How trade war may influence luxury goods sector?
Escalating trade war between the US and China may result in growth slowdown for companies producing luxury goods, as some investors already turned away from the market stimulated by consumption in these two key countries, Reuters reports.
Escalating trade war between the US and China may result in growth slowdown for companies producing luxury goods, as some investors already turned away from the market stimulated by consumption in these two key countries, Reuters reports.
Recently shares of European companies dominating at luxury market, including LVMH and Kering (parent of Gucci), became favorites for investors and reached record high levels.
And although companies from luxury sector are not directly influenced by threat of growing protectionism unlike in case of auto producers and industrial companies, however, mutual exchange of tariffs puts them in risk zone. Implementation of duties may result in reduction of buying power of consumers in the US and China, which are the largest buyers of European luxury goods and provide for half of sector’s revenue.
UBS already included Italian Salvatore Ferragamo and British Burberry into risk zone.
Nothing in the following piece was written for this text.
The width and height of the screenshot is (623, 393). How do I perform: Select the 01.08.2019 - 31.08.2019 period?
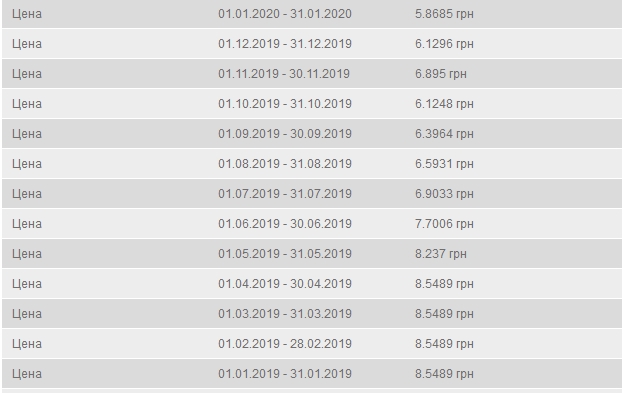pos(285,164)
Meanwhile, there is no obvious signs for concerns yet. Chinese demand for leather goods from Louis Vuitton grew in the second quarter compared with first one.
Experts note that in case of luxury goods, consumers are less sensitive to prices and might ignore tariffs application and their influence on prices.
European producers are closely watching the situation. They may start transferring some production to the US and China, especially since they are already operating factories in these countries.